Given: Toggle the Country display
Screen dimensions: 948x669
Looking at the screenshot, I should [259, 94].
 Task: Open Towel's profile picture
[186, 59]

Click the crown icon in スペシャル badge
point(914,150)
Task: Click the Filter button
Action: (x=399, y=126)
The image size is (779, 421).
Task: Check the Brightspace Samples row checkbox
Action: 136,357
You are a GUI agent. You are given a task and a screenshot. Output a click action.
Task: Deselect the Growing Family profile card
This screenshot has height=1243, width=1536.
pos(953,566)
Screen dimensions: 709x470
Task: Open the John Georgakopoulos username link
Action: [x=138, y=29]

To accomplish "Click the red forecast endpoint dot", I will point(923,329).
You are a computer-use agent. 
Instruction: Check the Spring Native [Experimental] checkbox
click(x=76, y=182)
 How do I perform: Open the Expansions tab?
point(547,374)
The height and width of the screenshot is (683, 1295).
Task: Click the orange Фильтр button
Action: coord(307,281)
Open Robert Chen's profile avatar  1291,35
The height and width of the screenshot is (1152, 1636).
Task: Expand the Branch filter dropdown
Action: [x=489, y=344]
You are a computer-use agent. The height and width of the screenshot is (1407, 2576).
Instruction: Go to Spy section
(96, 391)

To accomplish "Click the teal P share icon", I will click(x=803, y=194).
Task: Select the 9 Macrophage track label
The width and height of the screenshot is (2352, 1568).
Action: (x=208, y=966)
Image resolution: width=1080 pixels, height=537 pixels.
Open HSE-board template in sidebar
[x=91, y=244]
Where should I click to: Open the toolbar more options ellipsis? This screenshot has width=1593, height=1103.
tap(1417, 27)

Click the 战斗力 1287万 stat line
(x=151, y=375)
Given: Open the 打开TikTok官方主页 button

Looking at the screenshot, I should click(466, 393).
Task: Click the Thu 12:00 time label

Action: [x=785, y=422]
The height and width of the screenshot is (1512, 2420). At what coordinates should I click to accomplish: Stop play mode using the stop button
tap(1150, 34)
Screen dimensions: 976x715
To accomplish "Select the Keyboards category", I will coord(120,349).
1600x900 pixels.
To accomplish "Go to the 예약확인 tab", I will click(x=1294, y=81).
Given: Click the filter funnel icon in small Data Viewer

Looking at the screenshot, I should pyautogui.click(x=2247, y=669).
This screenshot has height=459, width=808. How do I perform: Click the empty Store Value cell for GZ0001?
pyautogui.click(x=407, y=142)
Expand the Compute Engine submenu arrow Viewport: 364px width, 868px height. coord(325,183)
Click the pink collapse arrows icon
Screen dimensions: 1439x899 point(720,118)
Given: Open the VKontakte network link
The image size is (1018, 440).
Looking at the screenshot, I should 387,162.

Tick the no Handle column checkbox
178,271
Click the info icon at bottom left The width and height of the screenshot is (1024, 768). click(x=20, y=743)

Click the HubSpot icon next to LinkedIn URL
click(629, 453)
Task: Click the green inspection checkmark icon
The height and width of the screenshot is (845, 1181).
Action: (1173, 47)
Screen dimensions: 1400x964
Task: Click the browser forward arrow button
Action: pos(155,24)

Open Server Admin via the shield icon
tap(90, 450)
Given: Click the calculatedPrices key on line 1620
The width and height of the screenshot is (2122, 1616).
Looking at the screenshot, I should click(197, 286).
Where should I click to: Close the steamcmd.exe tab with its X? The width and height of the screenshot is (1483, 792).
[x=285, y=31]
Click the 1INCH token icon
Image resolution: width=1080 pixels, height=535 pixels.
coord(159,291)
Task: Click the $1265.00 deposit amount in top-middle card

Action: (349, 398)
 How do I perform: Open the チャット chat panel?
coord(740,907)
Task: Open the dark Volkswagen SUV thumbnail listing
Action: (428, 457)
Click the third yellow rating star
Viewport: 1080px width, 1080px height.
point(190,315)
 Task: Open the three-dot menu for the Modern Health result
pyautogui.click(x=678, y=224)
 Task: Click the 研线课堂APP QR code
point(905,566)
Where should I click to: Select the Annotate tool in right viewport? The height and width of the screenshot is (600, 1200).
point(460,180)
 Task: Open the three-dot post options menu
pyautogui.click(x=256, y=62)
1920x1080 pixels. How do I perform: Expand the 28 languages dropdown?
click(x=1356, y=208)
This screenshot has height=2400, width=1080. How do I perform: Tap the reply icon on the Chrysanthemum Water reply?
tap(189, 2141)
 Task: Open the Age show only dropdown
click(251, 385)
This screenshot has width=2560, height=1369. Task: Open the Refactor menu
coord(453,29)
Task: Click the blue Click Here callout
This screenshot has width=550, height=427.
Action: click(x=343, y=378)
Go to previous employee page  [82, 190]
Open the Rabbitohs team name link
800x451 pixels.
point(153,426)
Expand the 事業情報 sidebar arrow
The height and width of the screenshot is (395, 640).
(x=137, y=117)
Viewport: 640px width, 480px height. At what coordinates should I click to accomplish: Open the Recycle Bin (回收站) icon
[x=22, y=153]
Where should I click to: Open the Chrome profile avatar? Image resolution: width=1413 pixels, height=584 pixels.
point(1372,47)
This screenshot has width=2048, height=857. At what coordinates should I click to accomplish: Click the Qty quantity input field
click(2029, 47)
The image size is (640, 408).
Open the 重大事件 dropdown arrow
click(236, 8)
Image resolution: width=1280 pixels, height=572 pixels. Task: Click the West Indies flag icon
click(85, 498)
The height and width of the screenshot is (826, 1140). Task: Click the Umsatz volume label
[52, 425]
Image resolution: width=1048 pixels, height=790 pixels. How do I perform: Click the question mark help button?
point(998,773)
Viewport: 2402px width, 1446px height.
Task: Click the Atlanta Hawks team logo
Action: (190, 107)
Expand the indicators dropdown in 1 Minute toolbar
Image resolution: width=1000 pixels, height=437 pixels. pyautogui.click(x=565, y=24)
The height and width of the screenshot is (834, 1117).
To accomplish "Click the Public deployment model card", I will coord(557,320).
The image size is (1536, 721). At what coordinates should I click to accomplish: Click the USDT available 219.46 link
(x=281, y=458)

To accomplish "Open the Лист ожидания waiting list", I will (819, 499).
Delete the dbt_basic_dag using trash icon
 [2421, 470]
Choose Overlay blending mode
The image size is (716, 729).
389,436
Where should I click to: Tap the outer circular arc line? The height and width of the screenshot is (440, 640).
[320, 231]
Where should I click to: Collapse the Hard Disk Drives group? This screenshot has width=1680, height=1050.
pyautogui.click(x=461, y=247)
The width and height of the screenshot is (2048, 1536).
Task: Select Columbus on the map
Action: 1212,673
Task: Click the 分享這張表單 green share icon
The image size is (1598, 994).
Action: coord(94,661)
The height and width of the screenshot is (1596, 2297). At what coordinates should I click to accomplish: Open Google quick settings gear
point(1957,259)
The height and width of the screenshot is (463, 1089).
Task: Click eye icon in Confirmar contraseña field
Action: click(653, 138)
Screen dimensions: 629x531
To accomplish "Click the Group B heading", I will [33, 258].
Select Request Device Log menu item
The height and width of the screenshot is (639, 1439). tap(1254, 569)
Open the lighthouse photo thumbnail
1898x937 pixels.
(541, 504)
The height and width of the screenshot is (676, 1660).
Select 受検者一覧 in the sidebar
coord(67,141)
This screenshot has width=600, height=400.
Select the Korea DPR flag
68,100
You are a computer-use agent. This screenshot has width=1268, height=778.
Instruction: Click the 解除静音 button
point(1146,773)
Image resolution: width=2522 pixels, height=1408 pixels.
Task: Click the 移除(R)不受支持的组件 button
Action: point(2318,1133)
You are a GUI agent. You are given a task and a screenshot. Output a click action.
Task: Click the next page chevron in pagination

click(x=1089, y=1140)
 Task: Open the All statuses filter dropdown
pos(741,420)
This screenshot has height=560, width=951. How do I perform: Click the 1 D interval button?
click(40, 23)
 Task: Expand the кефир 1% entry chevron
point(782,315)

----------

Can you format the listing lines from the one containing "The height and width of the screenshot is (834, 1117)." through the one containing "click(40, 23)", inclusive, as a Markdown table with the columns Row and Text, leaving out blank lines?

| Row | Text |
|---|---|
| 1 | The height and width of the screenshot is (834, 1117). |
| 2 | To accomplish "Click the Public deployment model card", I will coord(557,320). |
| 3 | The image size is (1536, 721). At what coordinates should I click to accomplish: Click the USDT available 219.46 link |
| 4 | (x=281, y=458) |
| 5 | To accomplish "Open the Лист ожидания waiting list", I will (819, 499). |
| 6 | Delete the dbt_basic_dag using trash icon |
| 7 |  [2421, 470] |
| 8 | Choose Overlay blending mode |
| 9 | The image size is (716, 729). |
| 10 | 389,436 |
| 11 | Where should I click to: Tap the outer circular arc line? The height and width of the screenshot is (440, 640). |
| 12 | [320, 231] |
| 13 | Where should I click to: Collapse the Hard Disk Drives group? This screenshot has width=1680, height=1050. |
| 14 | pyautogui.click(x=461, y=247) |
| 15 | The width and height of the screenshot is (2048, 1536). |
| 16 | Task: Select Columbus on the map |
| 17 | Action: 1212,673 |
| 18 | Task: Click the 分享這張表單 green share icon |
| 19 | The image size is (1598, 994). |
| 20 | Action: coord(94,661) |
| 21 | The height and width of the screenshot is (1596, 2297). At what coordinates should I click to accomplish: Open Google quick settings gear |
| 22 | point(1957,259) |
| 23 | The height and width of the screenshot is (463, 1089). |
| 24 | Task: Click eye icon in Confirmar contraseña field |
| 25 | Action: click(653, 138) |
| 26 | Screen dimensions: 629x531 |
| 27 | To accomplish "Click the Group B heading", I will [33, 258]. |
| 28 | Select Request Device Log menu item |
| 29 | The height and width of the screenshot is (639, 1439). tap(1254, 569) |
| 30 | Open the lighthouse photo thumbnail |
| 31 | 1898x937 pixels. |
| 32 | (541, 504) |
| 33 | The height and width of the screenshot is (676, 1660). |
| 34 | Select 受検者一覧 in the sidebar |
| 35 | coord(67,141) |
| 36 | This screenshot has width=600, height=400. |
| 37 | Select the Korea DPR flag |
| 38 | 68,100 |
| 39 | You are a computer-use agent. This screenshot has width=1268, height=778. |
| 40 | Instruction: Click the 解除静音 button |
| 41 | point(1146,773) |
| 42 | Image resolution: width=2522 pixels, height=1408 pixels. |
| 43 | Task: Click the 移除(R)不受支持的组件 button |
| 44 | Action: point(2318,1133) |
| 45 | You are a GUI agent. You are given a task and a screenshot. Output a click action. |
| 46 | Task: Click the next page chevron in pagination |
| 47 | click(x=1089, y=1140) |
| 48 |  Task: Open the All statuses filter dropdown |
| 49 | pos(741,420) |
| 50 | This screenshot has height=560, width=951. How do I perform: Click the 1 D interval button? |
| 51 | click(40, 23) |